I agree with @WNGD on this one. I know it sucks having to hear the bad rep regarding our dogs but on the bright side the fear keeps the burglars at bay!


----------



## Sunsilver (Apr 8, 2014)

A professor of mine had a house that backed onto a ravine. There was a string of burglaries on his street, and his house was the only one not broken into. He said it was because of his dog, a Sheltie. So dogs don't always have to be big to be a deterrent!


----------



## Tank040415 (Jun 6, 2015)

WNGD said:


> Would YOU break in?
> View attachment 593493


Maybe... 😅😅 if I get to hug em!!!


----------



## NadDog24 (May 14, 2020)

Zenapupper said:


> I agree with @WNGD on this one. I know it sucks having to hear the bad rep regarding our dogs but on the bright side the fear keeps the burglars at bay!

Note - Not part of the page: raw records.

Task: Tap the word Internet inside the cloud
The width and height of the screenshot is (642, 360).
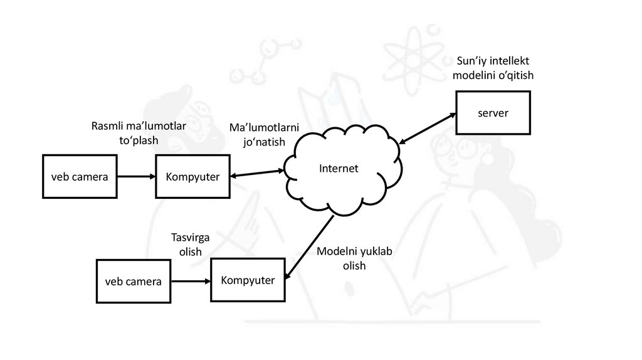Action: click(x=339, y=168)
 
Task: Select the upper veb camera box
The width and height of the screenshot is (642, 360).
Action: click(x=80, y=177)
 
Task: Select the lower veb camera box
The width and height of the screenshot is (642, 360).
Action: click(x=133, y=282)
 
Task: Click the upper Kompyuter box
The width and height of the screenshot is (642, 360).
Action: click(x=192, y=177)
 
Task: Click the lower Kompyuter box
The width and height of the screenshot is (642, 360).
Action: click(x=248, y=280)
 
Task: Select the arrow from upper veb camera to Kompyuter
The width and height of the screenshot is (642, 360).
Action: click(x=136, y=177)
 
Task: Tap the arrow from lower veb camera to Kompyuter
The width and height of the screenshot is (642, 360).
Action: click(x=191, y=281)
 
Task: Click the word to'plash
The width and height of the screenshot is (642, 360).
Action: click(x=139, y=140)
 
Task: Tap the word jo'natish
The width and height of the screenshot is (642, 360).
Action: click(x=264, y=142)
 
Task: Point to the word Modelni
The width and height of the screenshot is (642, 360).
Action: click(x=336, y=251)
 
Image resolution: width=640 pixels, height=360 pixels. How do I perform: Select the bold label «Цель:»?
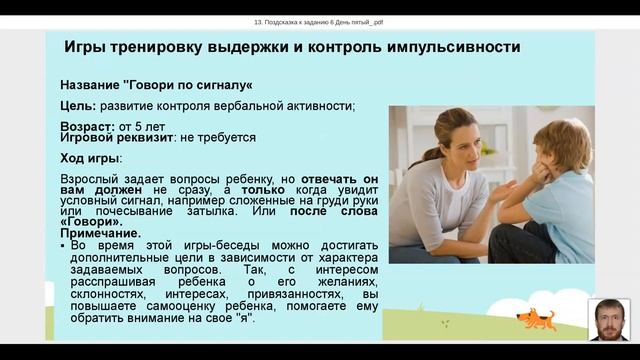pyautogui.click(x=78, y=105)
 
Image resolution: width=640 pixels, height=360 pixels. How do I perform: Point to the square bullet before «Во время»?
pyautogui.click(x=64, y=245)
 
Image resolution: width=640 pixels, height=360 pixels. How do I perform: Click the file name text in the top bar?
pyautogui.click(x=320, y=21)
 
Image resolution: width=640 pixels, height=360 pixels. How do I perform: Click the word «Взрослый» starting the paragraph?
pyautogui.click(x=91, y=176)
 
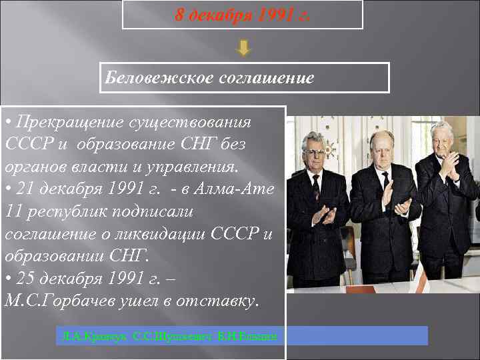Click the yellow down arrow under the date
(x=244, y=48)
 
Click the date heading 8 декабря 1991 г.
(x=242, y=14)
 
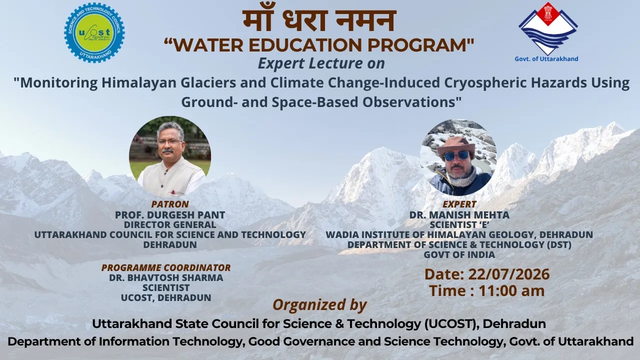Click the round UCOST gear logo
click(94, 32)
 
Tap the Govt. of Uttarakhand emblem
click(548, 29)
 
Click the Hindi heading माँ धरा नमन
click(320, 20)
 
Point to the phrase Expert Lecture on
click(321, 63)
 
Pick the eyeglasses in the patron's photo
click(170, 142)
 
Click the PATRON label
click(170, 204)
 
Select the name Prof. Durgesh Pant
click(170, 214)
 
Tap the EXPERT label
click(460, 204)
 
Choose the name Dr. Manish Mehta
click(460, 214)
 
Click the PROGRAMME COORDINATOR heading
click(166, 268)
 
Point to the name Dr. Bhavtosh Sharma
click(166, 278)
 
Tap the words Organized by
click(320, 305)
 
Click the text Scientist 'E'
click(460, 224)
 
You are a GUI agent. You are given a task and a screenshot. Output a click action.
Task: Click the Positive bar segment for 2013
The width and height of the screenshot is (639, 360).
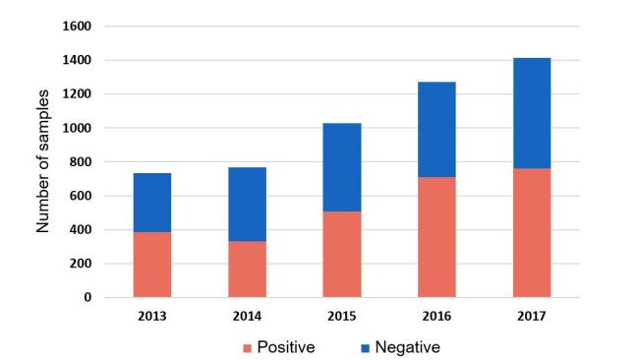(x=152, y=265)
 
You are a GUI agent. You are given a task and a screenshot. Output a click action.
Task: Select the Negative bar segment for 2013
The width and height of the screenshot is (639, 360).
(x=152, y=203)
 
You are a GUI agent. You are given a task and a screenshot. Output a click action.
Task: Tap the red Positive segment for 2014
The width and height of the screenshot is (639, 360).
(x=247, y=269)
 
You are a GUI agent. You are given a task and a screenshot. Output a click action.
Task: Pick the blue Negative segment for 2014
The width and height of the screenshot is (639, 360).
(x=247, y=204)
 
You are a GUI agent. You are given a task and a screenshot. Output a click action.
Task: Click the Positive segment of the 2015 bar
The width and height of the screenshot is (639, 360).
(x=342, y=254)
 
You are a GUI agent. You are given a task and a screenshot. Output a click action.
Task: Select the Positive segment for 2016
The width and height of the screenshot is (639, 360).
(x=436, y=237)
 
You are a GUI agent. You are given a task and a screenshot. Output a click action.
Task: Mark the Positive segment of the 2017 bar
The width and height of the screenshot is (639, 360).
(x=532, y=232)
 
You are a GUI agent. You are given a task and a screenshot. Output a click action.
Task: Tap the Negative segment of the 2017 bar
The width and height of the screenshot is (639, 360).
(x=532, y=113)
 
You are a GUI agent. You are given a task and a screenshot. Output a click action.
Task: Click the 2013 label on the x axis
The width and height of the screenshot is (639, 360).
(x=152, y=316)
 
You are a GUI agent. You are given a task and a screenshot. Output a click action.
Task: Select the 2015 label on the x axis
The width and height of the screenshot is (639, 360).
(x=342, y=316)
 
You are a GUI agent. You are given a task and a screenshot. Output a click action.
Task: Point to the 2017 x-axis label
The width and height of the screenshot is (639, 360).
(x=532, y=316)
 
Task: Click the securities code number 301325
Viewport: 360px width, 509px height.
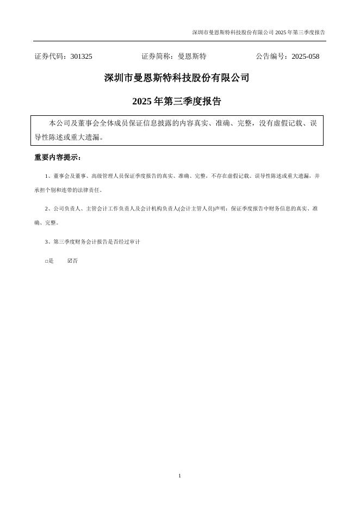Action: [81, 57]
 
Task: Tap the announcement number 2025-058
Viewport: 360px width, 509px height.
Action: [305, 57]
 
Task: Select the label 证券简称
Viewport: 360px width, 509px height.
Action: [156, 57]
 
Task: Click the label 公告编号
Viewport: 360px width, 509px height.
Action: [272, 57]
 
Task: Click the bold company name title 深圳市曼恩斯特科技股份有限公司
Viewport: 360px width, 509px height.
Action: [177, 78]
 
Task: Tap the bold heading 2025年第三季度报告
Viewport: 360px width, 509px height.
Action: [177, 102]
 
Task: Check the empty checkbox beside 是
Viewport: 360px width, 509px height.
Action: [47, 261]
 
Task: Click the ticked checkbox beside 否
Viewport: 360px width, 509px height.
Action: [70, 261]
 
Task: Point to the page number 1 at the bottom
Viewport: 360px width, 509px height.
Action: [179, 476]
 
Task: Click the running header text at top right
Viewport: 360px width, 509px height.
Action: [258, 33]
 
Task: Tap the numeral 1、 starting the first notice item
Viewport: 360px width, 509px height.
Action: [48, 176]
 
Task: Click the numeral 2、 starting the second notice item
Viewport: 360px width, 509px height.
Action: [48, 208]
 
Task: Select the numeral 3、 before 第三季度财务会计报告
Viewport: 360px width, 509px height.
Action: [48, 241]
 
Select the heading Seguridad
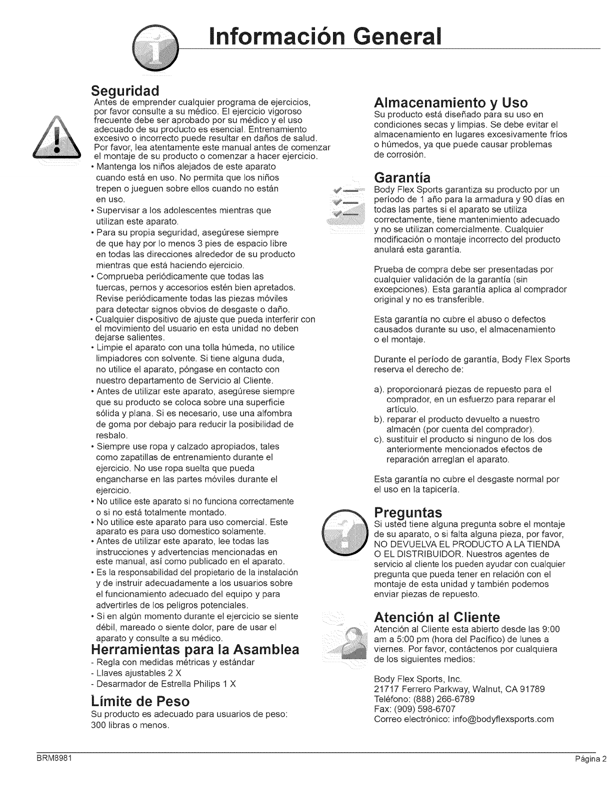click(x=125, y=91)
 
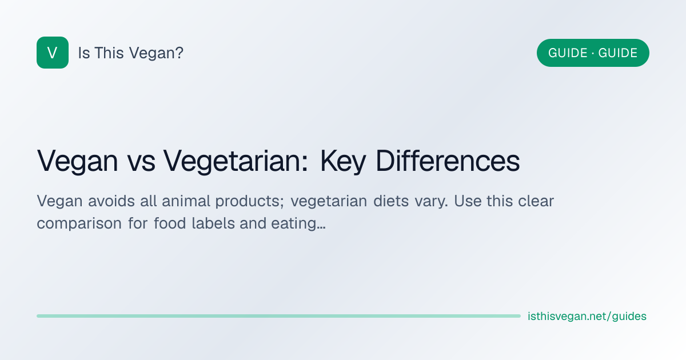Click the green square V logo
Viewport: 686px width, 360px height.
click(53, 53)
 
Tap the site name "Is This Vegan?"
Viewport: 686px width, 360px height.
click(131, 53)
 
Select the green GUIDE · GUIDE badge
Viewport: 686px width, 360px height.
click(593, 53)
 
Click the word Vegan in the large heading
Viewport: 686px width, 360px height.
click(78, 161)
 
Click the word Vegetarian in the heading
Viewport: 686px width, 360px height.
click(236, 161)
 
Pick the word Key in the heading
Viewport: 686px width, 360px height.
click(342, 161)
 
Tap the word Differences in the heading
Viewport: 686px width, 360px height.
click(448, 161)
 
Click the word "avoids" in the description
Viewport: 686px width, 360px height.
click(111, 201)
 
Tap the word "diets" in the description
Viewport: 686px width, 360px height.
click(391, 201)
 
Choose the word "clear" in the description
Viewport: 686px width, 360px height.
click(536, 201)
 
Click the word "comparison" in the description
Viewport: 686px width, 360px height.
click(79, 224)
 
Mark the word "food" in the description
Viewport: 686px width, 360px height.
click(170, 223)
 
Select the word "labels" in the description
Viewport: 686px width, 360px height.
click(213, 223)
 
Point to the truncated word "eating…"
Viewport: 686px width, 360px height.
click(298, 224)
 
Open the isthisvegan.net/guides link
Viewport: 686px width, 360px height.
click(587, 316)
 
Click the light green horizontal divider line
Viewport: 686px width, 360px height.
click(279, 316)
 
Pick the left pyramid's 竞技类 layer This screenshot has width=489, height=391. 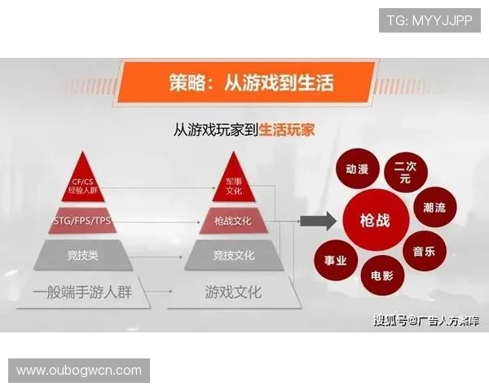(x=83, y=256)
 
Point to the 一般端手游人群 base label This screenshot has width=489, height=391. (x=83, y=291)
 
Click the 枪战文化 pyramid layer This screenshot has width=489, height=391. (x=233, y=222)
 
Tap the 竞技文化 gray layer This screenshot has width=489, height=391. (x=233, y=256)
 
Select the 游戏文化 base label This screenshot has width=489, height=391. (x=233, y=291)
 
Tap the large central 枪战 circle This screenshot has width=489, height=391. (x=376, y=220)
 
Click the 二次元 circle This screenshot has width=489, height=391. (x=405, y=170)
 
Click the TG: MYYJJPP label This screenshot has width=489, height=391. (x=430, y=20)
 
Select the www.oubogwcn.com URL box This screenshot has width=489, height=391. (x=78, y=371)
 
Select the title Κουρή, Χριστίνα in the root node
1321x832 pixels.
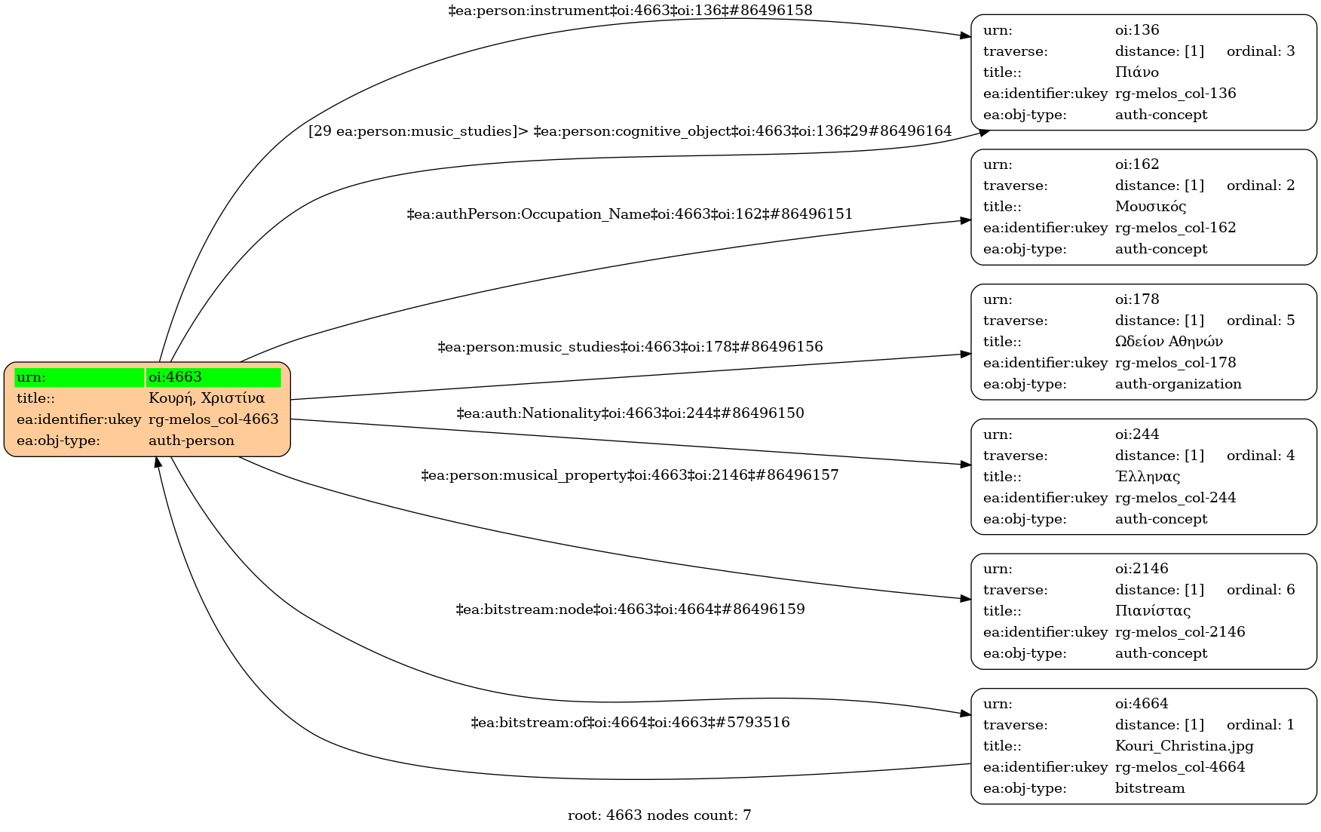point(207,398)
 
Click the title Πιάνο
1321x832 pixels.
point(1136,72)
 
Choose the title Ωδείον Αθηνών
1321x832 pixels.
point(1169,342)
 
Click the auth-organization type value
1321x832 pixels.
point(1178,384)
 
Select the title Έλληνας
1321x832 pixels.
point(1148,477)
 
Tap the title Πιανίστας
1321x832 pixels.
point(1153,611)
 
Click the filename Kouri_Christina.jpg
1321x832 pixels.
point(1184,746)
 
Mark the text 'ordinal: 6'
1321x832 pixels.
point(1261,590)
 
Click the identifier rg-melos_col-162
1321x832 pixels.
point(1175,228)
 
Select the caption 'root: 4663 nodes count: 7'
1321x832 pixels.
point(659,815)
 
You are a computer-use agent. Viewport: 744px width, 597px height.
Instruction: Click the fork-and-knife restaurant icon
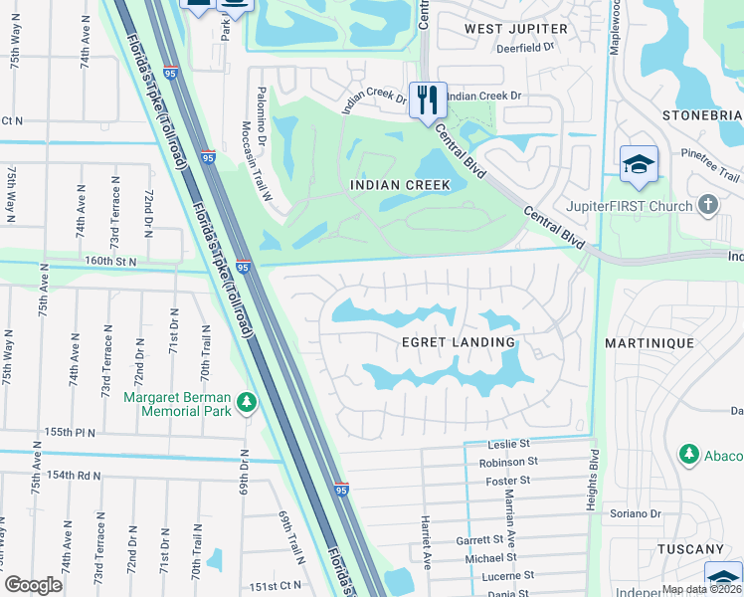428,100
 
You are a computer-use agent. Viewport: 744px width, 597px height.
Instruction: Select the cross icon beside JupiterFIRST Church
708,206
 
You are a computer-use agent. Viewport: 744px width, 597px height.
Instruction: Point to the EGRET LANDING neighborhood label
458,342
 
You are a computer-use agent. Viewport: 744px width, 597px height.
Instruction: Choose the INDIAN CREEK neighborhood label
400,185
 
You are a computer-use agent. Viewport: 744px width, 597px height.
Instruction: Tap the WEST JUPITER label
517,29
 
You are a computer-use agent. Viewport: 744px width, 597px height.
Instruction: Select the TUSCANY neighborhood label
690,549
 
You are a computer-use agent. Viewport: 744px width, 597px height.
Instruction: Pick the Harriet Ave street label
427,546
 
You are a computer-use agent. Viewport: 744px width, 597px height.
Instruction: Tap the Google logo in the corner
34,585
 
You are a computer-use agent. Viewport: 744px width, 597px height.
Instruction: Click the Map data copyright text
700,589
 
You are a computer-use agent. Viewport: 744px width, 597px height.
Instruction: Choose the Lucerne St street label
506,575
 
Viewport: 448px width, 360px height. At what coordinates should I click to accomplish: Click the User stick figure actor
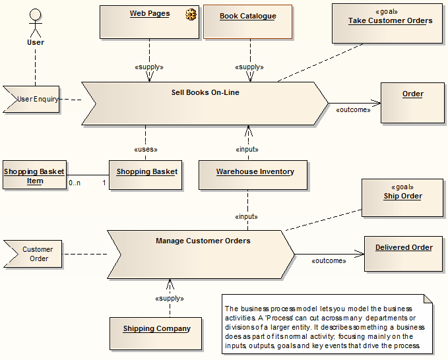point(35,22)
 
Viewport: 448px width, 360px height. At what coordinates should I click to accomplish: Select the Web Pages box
point(149,22)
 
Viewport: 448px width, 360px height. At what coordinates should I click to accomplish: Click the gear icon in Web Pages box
point(192,14)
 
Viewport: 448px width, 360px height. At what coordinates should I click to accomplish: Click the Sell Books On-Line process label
point(205,92)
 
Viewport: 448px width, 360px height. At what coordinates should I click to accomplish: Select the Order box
point(412,103)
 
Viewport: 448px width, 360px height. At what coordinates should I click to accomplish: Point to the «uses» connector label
point(146,149)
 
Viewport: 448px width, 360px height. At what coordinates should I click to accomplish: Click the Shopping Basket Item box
point(34,175)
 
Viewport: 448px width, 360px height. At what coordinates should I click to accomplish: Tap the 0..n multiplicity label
point(74,182)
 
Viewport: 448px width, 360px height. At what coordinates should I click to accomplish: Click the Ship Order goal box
point(402,197)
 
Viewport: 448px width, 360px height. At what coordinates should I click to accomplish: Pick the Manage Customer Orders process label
point(203,241)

I agree, definitely one of the pros but also a con at the same time. As a young lady I feel much safer walking in public places by myself if I have Nadja with me. She helps me feel more confident in situations that would normally make me apprehensive.


----------



## WNGD (Jan 15, 2005)

Tank040415 said:


> Maybe... 😅😅 if I get to hug em!!!


Might be fun


----------



## selzer (May 7, 2005)

I was at the vet today and a large chocolate labrador kept coming over to me and getting right up into me. I thought of this thread, and I thought about saying, "it's always the chocolate labs that try to bite me." But I didn't. You can get away with that shtuff if it's against GSD owners. It is true though. For some reason the brown labs don't like me.


----------



## Hopps (Dec 5, 2021)

Sunsilver said:


> A professor of mine had a house that backed onto a ravine. There was a string of burglaries on his street, and his house was the only one not broken into. He said it was because of his dog, a Sheltie. So dogs don't always have to be big to be a deterrent!


The burglar probably didn't want to get hearing damage while he took the time to break in and take stuff 😂 I swear shelties can breathe while they bark for hours!


----------



## davewis (Jan 7, 2020)

This might be a regional thing or a training thing.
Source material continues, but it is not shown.